Je savais toujours assez bien mes leçons et, néanmoins, on m’avertit bientôt que je serais renvoyé pour ma mauvaise conduite. Cette information m’attrista ; car elle me faisait prévoir des suites plutôt fâcheuses ; ma mère devenant de plus en plus irritable me souffletait à tout propos et hors de propos.

Mais quelqu’un vint à mon secours : ce fut l’évêque Crisanphe, petit bossu qui avait l’air d’un sorcier, et arriva un jour à l’école sans y être attendu.
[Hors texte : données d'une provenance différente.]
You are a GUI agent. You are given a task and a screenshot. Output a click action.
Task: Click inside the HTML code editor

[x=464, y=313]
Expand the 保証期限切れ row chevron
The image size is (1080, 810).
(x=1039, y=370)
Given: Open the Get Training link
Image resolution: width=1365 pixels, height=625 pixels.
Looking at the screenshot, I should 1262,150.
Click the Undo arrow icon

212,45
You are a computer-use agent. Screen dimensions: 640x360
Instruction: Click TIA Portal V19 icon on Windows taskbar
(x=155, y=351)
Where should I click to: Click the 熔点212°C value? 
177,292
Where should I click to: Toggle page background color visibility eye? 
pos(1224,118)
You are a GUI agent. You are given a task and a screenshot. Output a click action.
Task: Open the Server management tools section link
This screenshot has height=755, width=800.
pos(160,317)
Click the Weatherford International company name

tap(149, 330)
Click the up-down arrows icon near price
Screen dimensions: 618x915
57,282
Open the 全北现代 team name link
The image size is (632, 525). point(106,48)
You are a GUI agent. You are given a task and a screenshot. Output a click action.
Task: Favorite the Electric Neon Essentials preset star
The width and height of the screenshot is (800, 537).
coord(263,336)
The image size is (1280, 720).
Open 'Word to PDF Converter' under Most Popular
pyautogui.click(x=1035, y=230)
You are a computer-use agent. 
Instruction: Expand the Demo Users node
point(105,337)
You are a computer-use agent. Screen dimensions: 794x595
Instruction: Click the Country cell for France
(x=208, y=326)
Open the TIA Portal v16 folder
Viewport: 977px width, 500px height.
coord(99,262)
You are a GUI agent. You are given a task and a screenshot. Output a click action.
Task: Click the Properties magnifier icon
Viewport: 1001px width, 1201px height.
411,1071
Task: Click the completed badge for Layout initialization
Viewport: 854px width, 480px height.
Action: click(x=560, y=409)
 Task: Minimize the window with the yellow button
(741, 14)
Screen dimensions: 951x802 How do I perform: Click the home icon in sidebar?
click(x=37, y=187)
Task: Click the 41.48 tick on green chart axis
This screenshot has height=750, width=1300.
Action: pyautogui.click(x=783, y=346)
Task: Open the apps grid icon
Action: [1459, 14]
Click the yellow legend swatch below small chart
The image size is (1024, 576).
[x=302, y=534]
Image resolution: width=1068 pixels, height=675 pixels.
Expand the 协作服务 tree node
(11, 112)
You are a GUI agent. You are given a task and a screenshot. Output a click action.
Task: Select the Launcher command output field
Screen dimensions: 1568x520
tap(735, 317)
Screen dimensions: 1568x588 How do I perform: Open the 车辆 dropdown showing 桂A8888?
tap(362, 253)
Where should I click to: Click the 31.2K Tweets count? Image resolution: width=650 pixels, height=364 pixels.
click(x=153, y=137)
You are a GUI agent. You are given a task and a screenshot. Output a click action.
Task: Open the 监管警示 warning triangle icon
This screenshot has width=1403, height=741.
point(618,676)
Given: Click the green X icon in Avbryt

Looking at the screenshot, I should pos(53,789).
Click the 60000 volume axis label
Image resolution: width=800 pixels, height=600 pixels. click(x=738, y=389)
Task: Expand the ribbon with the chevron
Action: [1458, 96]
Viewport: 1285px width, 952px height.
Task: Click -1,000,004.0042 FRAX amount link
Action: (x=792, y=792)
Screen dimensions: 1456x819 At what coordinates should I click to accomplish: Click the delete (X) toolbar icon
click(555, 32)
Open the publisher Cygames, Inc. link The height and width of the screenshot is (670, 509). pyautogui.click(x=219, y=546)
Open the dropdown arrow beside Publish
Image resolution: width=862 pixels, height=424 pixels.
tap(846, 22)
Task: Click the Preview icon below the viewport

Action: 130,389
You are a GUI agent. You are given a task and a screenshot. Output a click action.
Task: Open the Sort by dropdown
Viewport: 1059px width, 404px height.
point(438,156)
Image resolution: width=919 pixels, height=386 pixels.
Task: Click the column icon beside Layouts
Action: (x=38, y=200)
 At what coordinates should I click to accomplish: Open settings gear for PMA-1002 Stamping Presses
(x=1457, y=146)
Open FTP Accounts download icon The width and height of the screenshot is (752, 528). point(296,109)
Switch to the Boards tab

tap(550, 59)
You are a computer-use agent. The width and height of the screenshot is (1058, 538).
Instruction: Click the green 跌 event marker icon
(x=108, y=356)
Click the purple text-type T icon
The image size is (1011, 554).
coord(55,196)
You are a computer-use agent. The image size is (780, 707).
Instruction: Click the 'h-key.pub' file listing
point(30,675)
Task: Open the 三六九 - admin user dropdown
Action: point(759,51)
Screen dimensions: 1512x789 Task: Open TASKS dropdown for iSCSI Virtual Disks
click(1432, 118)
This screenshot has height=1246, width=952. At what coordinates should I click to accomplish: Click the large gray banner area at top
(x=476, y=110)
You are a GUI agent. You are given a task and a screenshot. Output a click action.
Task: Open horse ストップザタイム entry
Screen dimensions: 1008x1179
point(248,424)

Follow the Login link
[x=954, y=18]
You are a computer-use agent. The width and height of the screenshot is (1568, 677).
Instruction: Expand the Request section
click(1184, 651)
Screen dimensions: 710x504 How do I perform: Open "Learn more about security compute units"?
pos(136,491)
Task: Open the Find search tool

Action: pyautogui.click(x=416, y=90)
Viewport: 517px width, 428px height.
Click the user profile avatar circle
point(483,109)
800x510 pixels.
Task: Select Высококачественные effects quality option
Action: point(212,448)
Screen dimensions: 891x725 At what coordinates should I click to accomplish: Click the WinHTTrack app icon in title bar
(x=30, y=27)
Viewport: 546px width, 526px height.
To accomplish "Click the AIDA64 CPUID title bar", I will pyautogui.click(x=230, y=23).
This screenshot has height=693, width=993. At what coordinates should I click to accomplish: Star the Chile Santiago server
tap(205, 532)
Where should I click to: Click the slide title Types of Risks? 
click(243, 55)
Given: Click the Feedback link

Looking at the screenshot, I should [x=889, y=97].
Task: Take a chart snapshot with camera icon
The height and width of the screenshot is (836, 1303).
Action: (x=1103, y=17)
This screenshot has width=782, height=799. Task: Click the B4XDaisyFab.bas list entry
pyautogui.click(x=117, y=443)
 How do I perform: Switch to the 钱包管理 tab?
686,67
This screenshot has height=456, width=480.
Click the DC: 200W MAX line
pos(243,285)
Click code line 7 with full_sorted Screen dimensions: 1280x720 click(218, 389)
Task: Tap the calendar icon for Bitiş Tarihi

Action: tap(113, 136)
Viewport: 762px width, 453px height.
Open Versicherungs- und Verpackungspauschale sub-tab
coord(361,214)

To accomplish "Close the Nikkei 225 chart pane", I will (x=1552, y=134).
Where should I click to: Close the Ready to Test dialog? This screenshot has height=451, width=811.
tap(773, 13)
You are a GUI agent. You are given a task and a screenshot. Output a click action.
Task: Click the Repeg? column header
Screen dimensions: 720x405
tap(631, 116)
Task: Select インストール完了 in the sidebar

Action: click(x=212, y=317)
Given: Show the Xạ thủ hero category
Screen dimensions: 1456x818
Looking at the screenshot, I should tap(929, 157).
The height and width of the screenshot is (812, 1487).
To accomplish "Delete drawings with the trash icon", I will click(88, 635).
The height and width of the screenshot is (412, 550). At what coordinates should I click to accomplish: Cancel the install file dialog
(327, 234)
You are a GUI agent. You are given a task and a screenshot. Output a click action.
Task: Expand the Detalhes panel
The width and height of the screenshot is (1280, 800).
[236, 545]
Vêtu d’une ample robe noire, coiffé d’un bizarre petit seau renversé, il prit place à la table du maître, sortit les mains de ses poches et commença :

— Eh bien, mes enfants, si nous causions un peu !

Tout, aussitôt, devint joyeux et vivant dans la classe, sensation agréable qui nous était trop peu connue.

M’appelant au tableau, après beaucoup d’autres élèves, il me demanda gravement :

— Quel âge as-tu ? Pas plus ! Que tu es long, mon ami ! Tu as sans doute été souvent à la pluie, n’est-ce pas ?

Il posa sur la table sa petite main sèche aux ongles pointus, rassembla entre ses doigts sa maigre barbe, puis fixant sur moi son bon regard il ajouta :

— Eh bien, raconte-moi ce qui te plaît le mieux dans l’histoire sainte.